[Quoted passage Boundary: Start]

No longer in the package are paid family leave, efforts to lower prescription drug prices or two years of free community college. Tlaib also noted funding for lead service line removal was slashed from $30 billion to $9 billion.

“We can’t Build Back Better if our children are being poisoned with lead,” she said. “We need to fully fund lead pipe replacement in our country, and that means getting closer to $60 billion — not half measures that aren’t going to help communities like Benton Harbor and communities that look like mine.”

Tlaib noted there have been no guarantees of support for Biden’s latest $1.75 trillion framework from key Democratic Sens. Joe Manchin of West Virginia and Kyrsten Sinema of Arizona, who pushed for the trimmer legislation and whom Tlaib blamed for “obstructing” progress and gutting the spending bill.

Biden visited the House Democratic caucus on Thursday morning and urged members to pass both packages, while leaving the timing and structure up to House Speaker Nancy Pelosi.

“No one got everything they wanted, including me, but that’s what compromise is. That’s consensus,” Biden said later Thursday in remarks at the White House. “I know it’s hard. I know how deeply (people) feel about the things they fight for.”

Still included in Biden’s latest framework are free preschool for 3- and 4-year-olds, a one-year extension of the expanded child tax credit, hearing benefits for Medicare, electric vehicle and clean energy credits, and expanded aid for home care and child care.

[Quoted passage Boundary: End]
[Data for analysis Boundary: Start]

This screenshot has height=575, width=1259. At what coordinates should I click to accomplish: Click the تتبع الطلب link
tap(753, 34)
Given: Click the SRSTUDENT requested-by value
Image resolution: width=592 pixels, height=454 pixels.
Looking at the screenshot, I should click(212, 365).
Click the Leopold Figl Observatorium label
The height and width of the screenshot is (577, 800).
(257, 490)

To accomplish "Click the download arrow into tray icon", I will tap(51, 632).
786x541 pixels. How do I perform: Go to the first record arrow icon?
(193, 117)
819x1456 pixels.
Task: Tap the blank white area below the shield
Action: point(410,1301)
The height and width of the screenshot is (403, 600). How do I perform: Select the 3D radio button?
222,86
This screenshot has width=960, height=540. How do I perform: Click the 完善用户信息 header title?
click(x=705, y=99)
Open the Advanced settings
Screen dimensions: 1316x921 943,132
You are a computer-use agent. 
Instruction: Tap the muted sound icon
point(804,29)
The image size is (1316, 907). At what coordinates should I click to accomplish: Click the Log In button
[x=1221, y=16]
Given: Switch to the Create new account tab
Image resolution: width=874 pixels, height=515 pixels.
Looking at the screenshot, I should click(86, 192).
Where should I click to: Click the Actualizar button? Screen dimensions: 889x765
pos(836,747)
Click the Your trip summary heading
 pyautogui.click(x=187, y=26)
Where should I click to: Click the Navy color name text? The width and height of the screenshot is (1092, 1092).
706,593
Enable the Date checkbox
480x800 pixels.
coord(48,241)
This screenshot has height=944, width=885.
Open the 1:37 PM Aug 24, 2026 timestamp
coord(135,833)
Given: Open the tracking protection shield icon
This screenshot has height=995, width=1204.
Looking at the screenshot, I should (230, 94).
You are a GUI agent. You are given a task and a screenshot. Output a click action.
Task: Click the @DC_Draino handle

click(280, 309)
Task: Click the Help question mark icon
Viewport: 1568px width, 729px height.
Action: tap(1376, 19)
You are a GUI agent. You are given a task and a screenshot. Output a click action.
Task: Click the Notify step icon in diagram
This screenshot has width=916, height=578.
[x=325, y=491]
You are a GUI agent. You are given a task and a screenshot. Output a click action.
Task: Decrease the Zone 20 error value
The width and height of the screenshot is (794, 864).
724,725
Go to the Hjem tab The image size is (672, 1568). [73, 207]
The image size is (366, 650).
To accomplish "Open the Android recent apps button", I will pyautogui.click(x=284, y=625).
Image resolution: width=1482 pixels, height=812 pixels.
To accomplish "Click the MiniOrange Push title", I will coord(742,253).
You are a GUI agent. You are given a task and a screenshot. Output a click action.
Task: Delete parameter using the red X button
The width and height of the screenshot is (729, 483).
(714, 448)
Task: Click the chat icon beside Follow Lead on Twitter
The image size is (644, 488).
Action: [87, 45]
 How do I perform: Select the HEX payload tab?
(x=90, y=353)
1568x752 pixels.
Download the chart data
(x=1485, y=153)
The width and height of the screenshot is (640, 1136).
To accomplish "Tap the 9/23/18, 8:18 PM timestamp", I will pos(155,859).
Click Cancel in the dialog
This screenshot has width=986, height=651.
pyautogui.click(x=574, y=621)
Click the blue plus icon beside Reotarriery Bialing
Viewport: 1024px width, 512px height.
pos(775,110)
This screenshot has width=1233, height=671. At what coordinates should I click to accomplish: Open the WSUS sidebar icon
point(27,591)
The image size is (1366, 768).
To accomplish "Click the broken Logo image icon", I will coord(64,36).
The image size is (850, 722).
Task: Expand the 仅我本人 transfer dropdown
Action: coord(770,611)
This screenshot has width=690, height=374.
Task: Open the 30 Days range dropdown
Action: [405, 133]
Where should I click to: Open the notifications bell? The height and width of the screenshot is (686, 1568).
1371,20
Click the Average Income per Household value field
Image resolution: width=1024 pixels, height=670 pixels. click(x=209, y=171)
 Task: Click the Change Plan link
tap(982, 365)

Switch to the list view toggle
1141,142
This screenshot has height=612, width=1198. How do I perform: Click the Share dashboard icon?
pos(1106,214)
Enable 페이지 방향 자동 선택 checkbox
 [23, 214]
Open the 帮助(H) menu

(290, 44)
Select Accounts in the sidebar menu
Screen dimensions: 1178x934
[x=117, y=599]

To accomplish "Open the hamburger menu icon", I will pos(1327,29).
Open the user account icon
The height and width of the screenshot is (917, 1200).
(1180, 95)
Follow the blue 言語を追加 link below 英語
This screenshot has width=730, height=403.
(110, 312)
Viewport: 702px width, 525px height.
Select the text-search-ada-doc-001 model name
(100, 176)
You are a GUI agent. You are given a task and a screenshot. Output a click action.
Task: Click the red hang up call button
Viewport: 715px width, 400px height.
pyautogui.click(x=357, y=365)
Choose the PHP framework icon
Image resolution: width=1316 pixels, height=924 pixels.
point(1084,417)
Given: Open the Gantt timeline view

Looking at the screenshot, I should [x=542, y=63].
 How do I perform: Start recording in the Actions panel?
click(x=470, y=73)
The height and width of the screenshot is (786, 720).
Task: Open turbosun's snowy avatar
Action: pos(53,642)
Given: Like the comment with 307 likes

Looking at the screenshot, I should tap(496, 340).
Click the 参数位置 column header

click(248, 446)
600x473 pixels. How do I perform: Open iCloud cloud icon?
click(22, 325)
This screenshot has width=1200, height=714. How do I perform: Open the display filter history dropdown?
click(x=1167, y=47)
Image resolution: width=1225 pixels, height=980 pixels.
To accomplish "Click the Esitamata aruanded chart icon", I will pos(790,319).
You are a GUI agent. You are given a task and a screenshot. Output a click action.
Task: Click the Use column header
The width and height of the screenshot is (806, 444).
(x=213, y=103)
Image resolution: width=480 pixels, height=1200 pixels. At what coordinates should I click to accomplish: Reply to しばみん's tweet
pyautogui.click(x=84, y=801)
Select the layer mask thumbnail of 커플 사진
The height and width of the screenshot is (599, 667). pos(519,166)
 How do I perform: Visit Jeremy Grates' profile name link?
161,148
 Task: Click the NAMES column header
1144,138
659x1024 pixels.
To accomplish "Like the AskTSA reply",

[Data for analysis Boundary: End]

→ Activity
Decide whether each statement below agrees with the spending bill text above, answering yes or no and quoting the words of the text that decide it. (a) Funding for lead service line removal was reduced from $30 billion to $9 billion. (b) Two years of free community college is still part of the package. (c) Biden set the timing and structure of the House votes himself.

→ Result of the exercise
(a) Yes: "funding for lead service line removal was slashed from $30 billion to $9 billion"
(b) No: "No longer in the package are paid family leave, efforts to lower prescription drug prices or two years of free community college."
(c) No: "while leaving the timing and structure up to House Speaker Nancy Pelosi"